The Liberal Strategy

542266_561465487196876_588072260_nOf the multitude of political posters flooding social media – humourous or profound – this is one of the better ones. It really does sum up the Liberal Party.

What have we heard of them since 2010? Every policy or piece of legislation introduced by the Gillard Government will either ruin us, blow our town off the map, leave us unemployed, leave us destitute, unable to afford to feed ourselves, frail and unhealthy, pay exorbitant power fees, have our street over-run by illegal boat people, see our mining companies relocate offshore and maybe, see the sky fall in.

But we can all be saved by voting out this incompetent government, to shouts of “hear, hear” from the media fan club. Then they fall silent. They’ve scared us so they’ve done their job.

Tony Abbott’s ‘mandate’ to scare every Australian half to death about the consequences of the ‘carbon tax’ was a classic example. He has visited every business in the country and predicted with fear and smear how the carbon tax would destroy their respective industries and how he was likely to be the last person to walk through their doors.
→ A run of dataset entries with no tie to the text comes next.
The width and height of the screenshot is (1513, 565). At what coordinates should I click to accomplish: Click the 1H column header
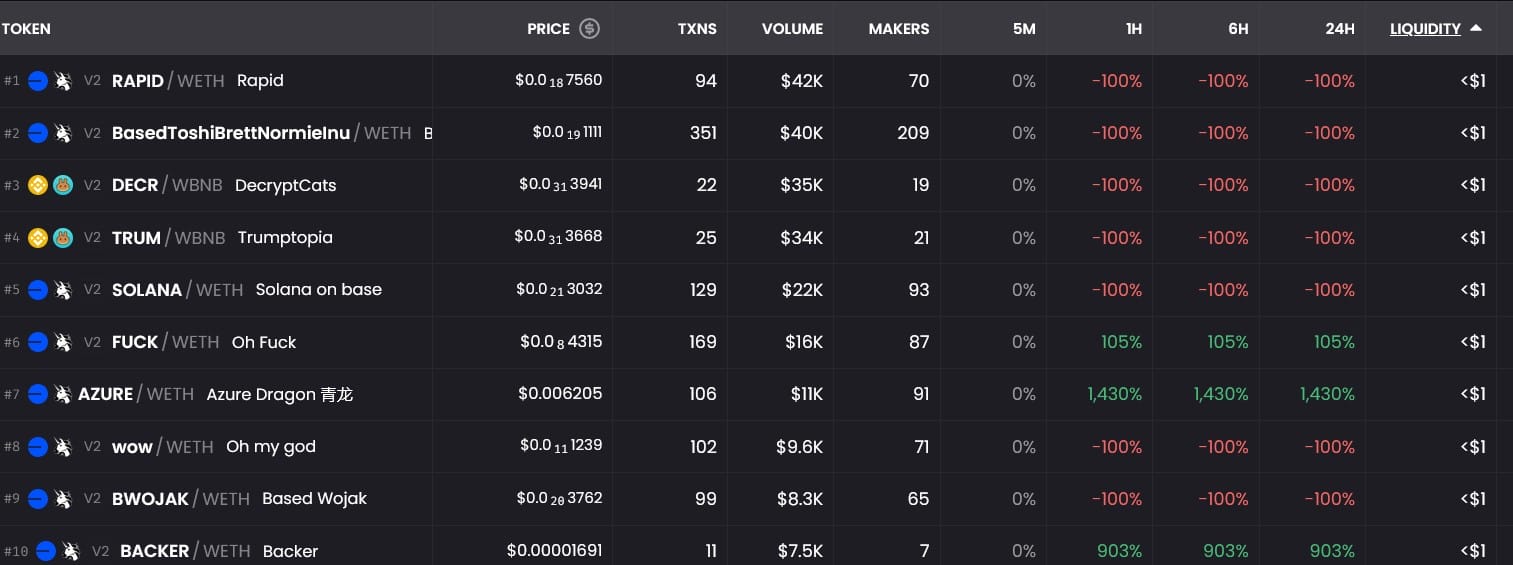click(1133, 29)
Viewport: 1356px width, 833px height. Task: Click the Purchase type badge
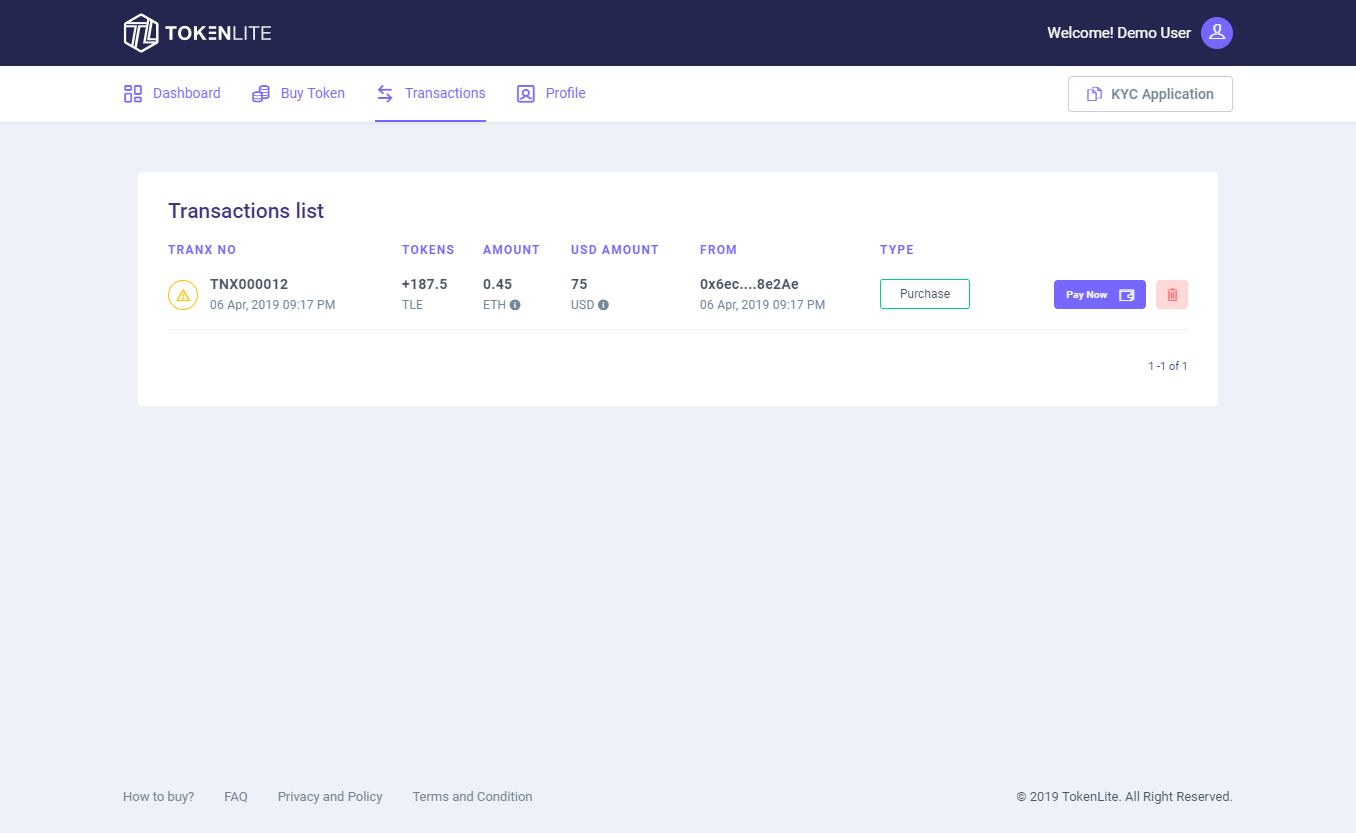click(x=924, y=294)
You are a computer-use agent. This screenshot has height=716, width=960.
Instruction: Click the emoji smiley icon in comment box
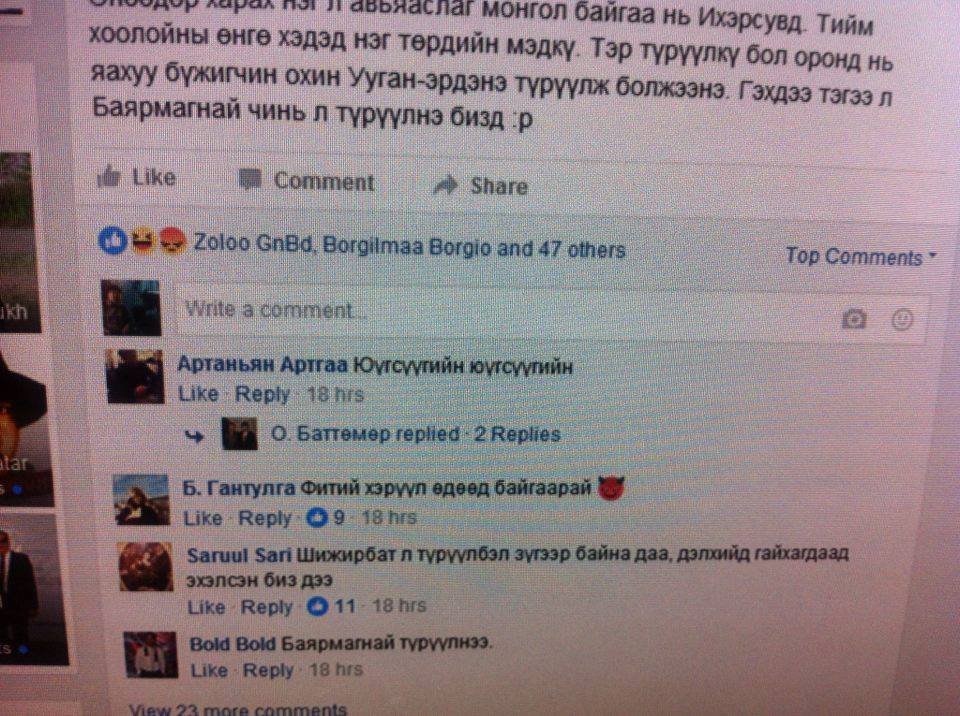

Butchers, bakers, candle-stick makers; there’d be none left after the carbon tax annihilated them.

Whilst Abbott’s performance was annoyingly desperate and overly passionate, it was not unusual behaviour from a Coalition leader.  I have witnessed this code of conduct from Liberal leaders with monotonous regularity over the last couple of decades.
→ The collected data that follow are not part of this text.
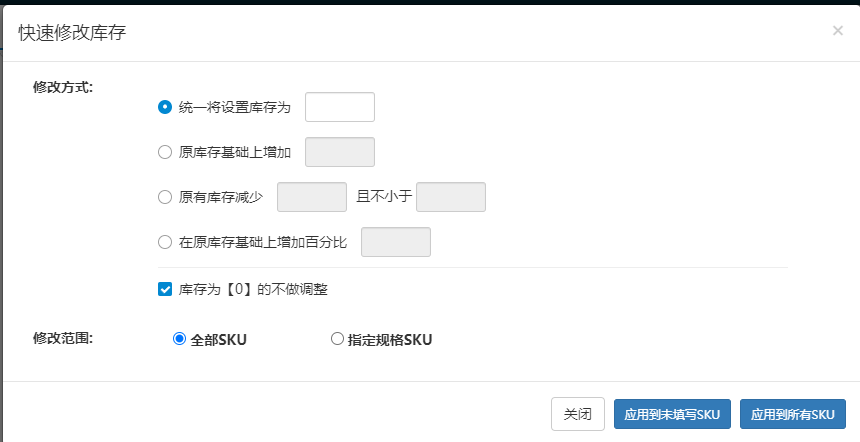The image size is (860, 442).
Task: Click the input field after 原库存基础上增加
Action: (x=339, y=152)
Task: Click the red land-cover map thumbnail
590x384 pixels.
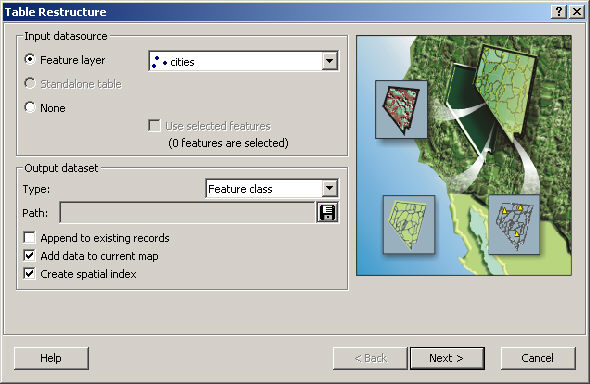Action: 401,109
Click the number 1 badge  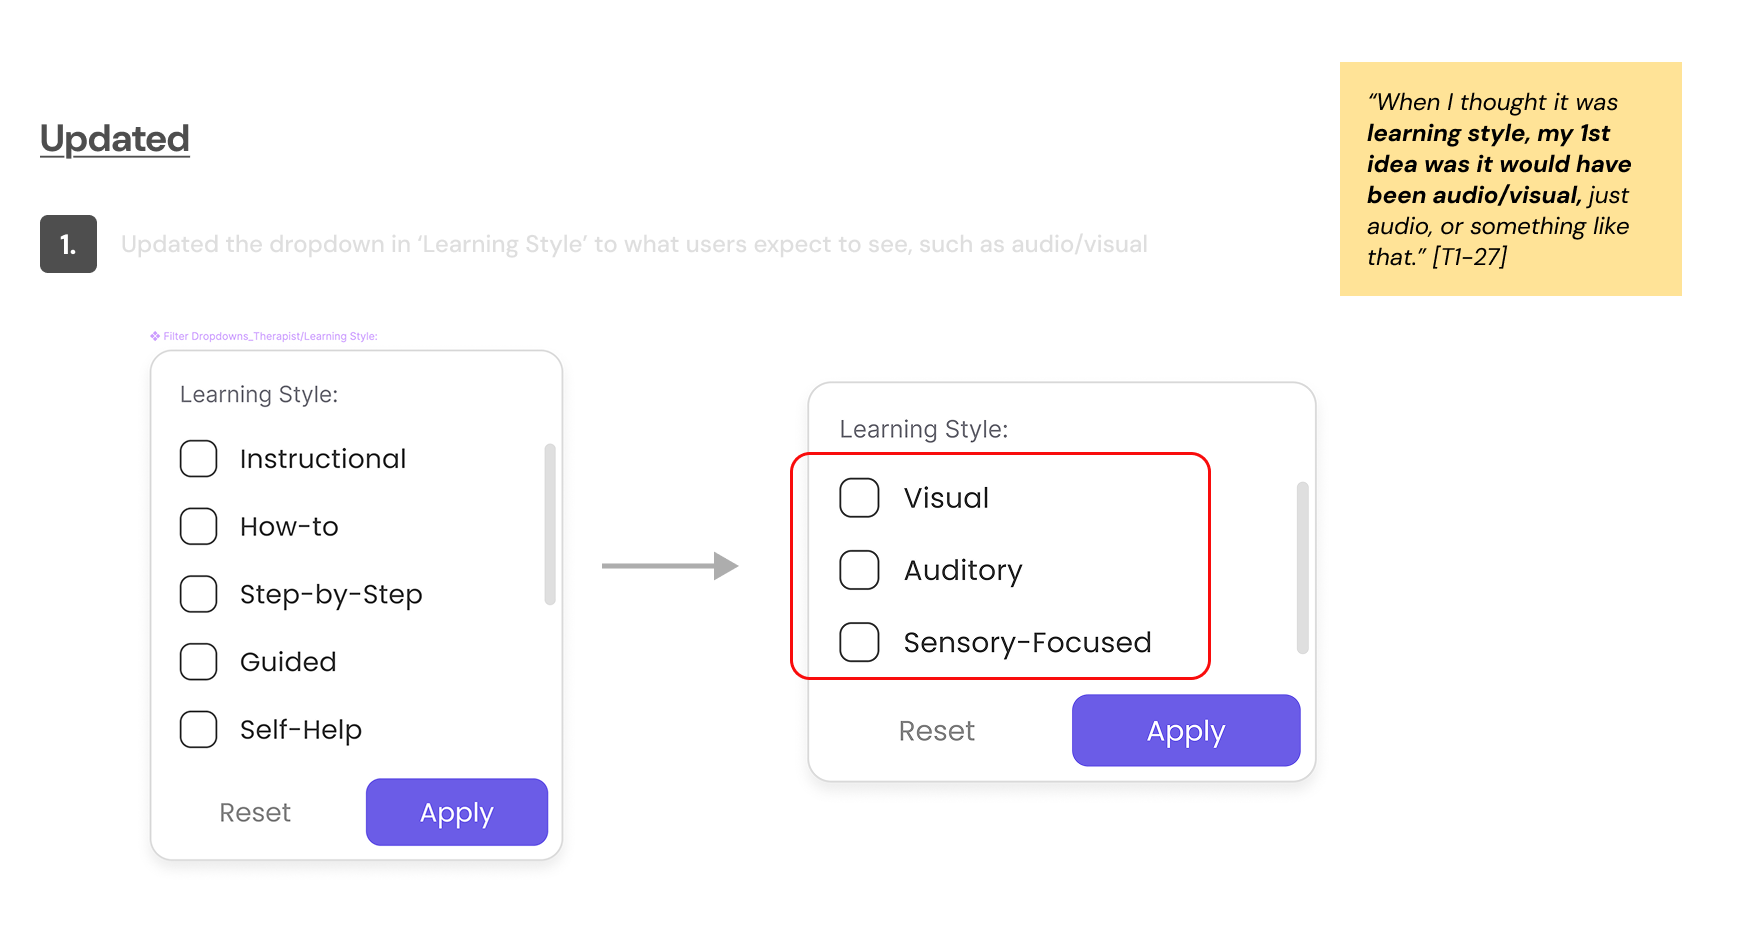68,244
They have generally been powerful enough to win elections for them.

Malcolm Fraser provides an exception.  During the election campaign in 1983 he stridently attacked Labor’s financial integrity suggesting that the banking system would be ruined if the Commie Labor Party was elected and thus peoples’ money would be safer kept under the bed than in a bank.  There was no substance in this claim.  It was a failed attempt to scare the electorate.  In 1983 the electorate wasn’t as ignorant as they would later turn out to be.

Future attempts have been more successful as the average IQ of the electorate plummeted.

Opinion polls in 2001 showed that the Howard Government was facing massive defeat.  The terrorist attacks of September 2001 changed all that, but not enough to Howard’s satisfaction.  He was able to terrorise the gullible electorate into believing that terrorists were hopping onto any rickety old boat heading to Australia and only he could protect us from the murderous intentions of these alleged evildoers.  Abdullah the Butcher and his mates were coming to sacrifice us all.  Oh how different it might have been if an election wasn’t around the corner.  From 1996 to that point of time 221 boatloads of refugees sailed unhindered into Australian waters.  Number 222 – just after the September 2011 attacks –  ran into a bit of trouble and running to its aid was the Norwegian vessel the Tampa.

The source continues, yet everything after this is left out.